Task statement:
Below are several entries. Transcribe exactly those lines that fall from the one with "درباره نشریه (320, 2490)" through the one with "I decline optional cookies (713, 655)", end lines included.

======== Raw data ========

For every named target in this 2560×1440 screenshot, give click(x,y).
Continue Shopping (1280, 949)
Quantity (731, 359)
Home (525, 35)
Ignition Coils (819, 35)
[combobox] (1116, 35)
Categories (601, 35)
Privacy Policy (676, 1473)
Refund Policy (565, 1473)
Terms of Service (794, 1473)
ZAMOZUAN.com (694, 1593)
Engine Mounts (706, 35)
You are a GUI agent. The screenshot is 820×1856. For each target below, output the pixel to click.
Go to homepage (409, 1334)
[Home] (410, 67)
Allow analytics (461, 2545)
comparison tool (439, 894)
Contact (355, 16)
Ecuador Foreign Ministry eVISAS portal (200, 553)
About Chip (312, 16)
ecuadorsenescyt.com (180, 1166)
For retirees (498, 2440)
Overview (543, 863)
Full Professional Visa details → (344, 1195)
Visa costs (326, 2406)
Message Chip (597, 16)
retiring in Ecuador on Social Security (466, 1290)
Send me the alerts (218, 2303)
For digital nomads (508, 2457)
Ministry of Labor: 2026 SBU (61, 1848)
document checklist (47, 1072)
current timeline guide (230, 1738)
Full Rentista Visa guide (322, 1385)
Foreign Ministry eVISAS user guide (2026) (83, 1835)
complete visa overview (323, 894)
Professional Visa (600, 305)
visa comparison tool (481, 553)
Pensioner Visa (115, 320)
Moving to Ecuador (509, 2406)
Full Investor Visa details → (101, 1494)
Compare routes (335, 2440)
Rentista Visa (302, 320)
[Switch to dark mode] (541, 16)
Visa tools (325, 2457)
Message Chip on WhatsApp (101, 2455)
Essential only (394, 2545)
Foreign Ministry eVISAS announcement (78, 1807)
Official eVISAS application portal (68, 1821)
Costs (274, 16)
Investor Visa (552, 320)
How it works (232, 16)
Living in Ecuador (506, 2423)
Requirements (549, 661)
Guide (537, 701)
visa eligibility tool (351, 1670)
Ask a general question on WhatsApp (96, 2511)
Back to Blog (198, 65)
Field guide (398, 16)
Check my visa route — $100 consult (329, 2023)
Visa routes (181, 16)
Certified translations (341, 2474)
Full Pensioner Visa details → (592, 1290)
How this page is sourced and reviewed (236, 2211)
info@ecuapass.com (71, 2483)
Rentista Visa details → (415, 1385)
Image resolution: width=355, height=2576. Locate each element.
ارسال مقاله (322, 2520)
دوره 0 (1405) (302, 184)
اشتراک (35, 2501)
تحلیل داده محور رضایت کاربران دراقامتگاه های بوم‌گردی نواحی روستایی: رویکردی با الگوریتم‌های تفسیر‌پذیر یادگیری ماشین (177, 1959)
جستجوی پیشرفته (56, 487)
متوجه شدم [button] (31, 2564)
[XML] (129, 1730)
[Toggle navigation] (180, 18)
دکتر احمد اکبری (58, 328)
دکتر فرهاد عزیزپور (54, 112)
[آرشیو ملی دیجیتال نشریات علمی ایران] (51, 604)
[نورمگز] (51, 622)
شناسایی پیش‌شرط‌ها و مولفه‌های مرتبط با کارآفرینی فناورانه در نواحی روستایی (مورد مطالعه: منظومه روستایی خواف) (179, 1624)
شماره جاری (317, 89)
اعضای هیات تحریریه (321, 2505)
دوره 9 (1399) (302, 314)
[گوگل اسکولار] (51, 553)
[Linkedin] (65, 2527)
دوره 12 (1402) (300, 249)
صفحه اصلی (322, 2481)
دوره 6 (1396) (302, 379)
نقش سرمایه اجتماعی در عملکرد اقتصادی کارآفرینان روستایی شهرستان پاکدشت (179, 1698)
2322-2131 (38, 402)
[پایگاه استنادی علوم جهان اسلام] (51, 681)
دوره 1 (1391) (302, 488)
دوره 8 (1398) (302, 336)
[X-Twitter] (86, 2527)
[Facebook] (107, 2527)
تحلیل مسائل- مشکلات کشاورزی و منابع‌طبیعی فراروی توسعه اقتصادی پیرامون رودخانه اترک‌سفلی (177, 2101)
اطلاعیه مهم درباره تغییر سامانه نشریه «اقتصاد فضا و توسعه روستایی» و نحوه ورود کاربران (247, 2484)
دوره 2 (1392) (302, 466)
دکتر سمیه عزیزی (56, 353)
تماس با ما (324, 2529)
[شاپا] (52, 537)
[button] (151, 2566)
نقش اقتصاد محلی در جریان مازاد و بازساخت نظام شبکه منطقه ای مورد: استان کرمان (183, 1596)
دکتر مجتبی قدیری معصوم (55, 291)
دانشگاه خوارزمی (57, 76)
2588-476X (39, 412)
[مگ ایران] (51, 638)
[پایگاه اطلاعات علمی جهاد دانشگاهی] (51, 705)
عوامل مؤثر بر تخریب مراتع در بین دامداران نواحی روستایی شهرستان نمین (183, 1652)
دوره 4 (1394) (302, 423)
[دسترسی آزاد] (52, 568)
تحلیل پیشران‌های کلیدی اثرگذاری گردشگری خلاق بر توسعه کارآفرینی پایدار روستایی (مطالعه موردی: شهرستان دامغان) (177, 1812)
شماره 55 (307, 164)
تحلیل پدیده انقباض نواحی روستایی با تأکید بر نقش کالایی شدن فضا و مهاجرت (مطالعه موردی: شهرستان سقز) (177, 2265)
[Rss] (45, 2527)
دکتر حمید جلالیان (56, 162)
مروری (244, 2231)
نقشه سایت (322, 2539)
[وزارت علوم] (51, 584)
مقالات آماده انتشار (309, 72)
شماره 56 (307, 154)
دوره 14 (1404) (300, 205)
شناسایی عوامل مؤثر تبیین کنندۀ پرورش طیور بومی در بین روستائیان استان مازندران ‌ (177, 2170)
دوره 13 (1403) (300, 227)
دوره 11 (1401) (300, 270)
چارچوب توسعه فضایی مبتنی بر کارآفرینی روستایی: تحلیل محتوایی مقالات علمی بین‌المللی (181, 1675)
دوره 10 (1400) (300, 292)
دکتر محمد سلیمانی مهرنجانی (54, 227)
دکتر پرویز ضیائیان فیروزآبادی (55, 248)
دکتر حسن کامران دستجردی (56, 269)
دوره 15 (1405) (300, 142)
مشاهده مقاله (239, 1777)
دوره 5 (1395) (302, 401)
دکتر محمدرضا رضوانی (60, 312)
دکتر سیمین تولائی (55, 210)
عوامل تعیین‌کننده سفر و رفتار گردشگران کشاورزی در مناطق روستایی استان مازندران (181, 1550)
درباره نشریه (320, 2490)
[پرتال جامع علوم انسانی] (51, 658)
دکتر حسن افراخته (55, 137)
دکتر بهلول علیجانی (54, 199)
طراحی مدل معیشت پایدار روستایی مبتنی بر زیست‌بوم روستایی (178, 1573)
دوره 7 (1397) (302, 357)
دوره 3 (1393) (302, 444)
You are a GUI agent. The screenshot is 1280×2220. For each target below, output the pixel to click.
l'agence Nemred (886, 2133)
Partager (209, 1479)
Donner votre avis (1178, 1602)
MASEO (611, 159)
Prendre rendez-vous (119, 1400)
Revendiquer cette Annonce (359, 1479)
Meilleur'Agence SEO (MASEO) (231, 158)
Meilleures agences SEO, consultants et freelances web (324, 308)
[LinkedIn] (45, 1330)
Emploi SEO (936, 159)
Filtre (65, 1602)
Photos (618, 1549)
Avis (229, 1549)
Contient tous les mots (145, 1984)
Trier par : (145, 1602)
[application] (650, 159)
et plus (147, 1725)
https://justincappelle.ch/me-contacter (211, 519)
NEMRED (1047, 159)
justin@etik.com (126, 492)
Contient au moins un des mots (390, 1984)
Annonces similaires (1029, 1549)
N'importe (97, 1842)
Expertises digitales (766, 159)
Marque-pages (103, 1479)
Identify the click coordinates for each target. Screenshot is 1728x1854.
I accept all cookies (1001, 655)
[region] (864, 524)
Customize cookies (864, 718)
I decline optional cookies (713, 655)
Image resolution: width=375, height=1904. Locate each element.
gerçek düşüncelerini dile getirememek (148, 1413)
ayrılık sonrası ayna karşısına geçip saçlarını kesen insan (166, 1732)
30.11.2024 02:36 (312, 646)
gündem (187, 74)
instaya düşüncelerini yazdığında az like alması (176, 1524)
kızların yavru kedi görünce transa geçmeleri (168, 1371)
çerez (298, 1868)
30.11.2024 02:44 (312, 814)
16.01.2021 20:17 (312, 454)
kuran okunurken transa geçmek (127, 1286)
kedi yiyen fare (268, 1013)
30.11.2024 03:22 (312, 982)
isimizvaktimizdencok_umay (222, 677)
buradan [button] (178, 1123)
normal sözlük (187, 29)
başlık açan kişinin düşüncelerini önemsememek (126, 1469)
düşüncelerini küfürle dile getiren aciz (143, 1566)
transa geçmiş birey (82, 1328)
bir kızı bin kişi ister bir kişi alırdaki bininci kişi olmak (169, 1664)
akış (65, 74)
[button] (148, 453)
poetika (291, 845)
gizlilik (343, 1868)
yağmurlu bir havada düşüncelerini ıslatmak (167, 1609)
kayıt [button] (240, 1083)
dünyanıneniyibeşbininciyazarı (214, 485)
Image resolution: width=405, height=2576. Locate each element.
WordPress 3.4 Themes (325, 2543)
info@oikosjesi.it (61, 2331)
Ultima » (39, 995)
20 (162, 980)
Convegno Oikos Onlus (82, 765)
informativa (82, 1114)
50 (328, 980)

========

Exercise output:
درباره نشریه (320, 2490)
[پرتال جامع علوم انسانی] (51, 658)
دکتر حسن افراخته (55, 137)
دکتر بهلول علیجانی (54, 199)
طراحی مدل معیشت پایدار روستایی مبتنی بر زیست‌بوم روستایی (178, 1573)
دوره 7 (1397) (302, 357)
دوره 3 (1393) (302, 444)
You are a GUI agent. The screenshot is 1280×2220. For each target below, output the pixel to click.
l'agence Nemred (886, 2133)
Partager (209, 1479)
Donner votre avis (1178, 1602)
MASEO (611, 159)
Prendre rendez-vous (119, 1400)
Revendiquer cette Annonce (359, 1479)
Meilleur'Agence SEO (MASEO) (231, 158)
Meilleures agences SEO, consultants et freelances web (324, 308)
[LinkedIn] (45, 1330)
Emploi SEO (936, 159)
Filtre (65, 1602)
Photos (618, 1549)
Avis (229, 1549)
Contient tous les mots (145, 1984)
Trier par : (145, 1602)
[application] (650, 159)
et plus (147, 1725)
https://justincappelle.ch/me-contacter (211, 519)
NEMRED (1047, 159)
justin@etik.com (126, 492)
Contient au moins un des mots (390, 1984)
Annonces similaires (1029, 1549)
N'importe (97, 1842)
Expertises digitales (766, 159)
Marque-pages (103, 1479)
Identify the click coordinates for each target. Screenshot is 1728x1854.
I accept all cookies (1001, 655)
[region] (864, 524)
Customize cookies (864, 718)
I decline optional cookies (713, 655)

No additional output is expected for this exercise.